Begin Excerpt to read

Hi CUDA Experts,
I’m working on a basic GEMM problem using 2D tiling.
From the SASS code, it’s clear that when accessing shared memory, the SA
array benefits from memory coalescing. With a datatype of int32
and a 16x16
shared memory tile, four LDS.128
instructions are sufficient to load a row of SA
.
However, SB
uses non-coalesced access, requiring approximately 4 × (4 × LDS.32
) instructions to load a column of SB
.
I believe it’s possible to achieve both shared memory coalescing access and bank conflict-free access simultaneously. However, I noticed that my attempt to optimize it has made things worse (see the third picture), introducing significant bank conflicts.
What’s the correct approach to achieve this balance?
Thanks!

End Excerpt to read
Begin Dataset rows

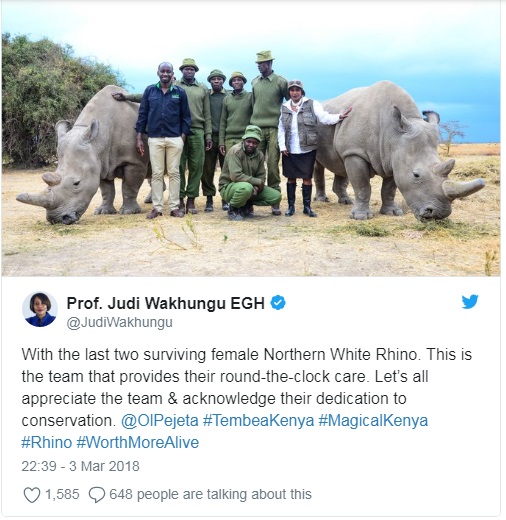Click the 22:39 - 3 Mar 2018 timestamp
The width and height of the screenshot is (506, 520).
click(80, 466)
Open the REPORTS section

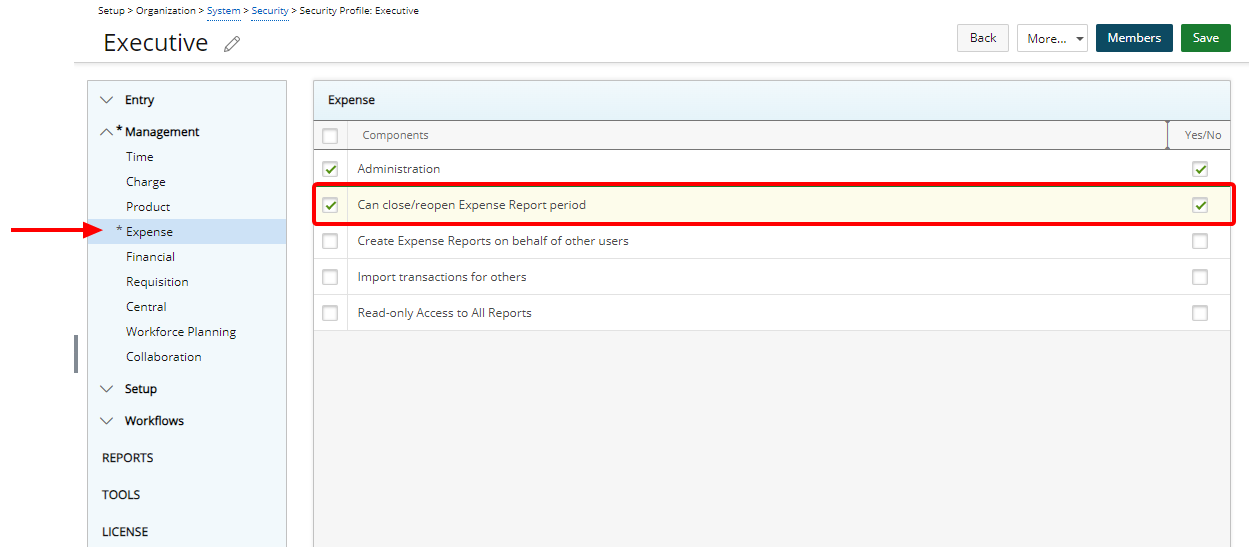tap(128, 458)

End Dataset rows
Begin Dataset rows

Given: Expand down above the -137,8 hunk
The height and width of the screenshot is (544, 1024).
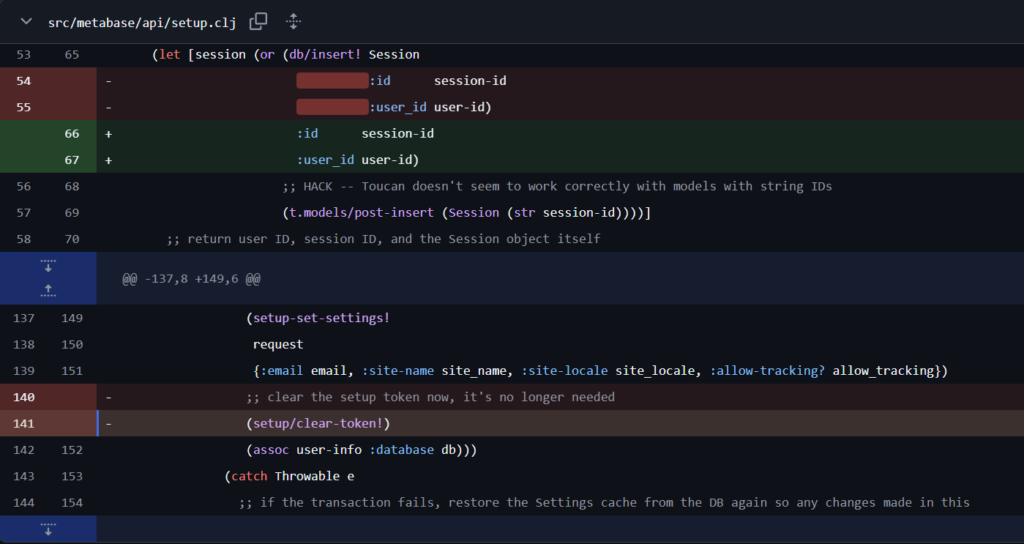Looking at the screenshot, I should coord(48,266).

End Dataset rows
Begin Dataset rows

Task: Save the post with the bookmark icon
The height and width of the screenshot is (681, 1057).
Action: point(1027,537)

End Dataset rows

_Written request_
Transcribe the passage of the GEMM tiling post that begins with the words containing "From the SASS" and ends with "significant bank conflicts.".

_Task solution_
From the SASS code, it’s clear that when accessing shared memory, the SA
array benefits from memory coalescing. With a datatype of int32
and a 16x16
shared memory tile, four LDS.128
instructions are sufficient to load a row of SA
.
However, SB
uses non-coalesced access, requiring approximately 4 × (4 × LDS.32
) instructions to load a column of SB
.
I believe it’s possible to achieve both shared memory coalescing access and bank conflict-free access simultaneously. However, I noticed that my attempt to optimize it has made things worse (see the third picture), introducing significant bank conflicts.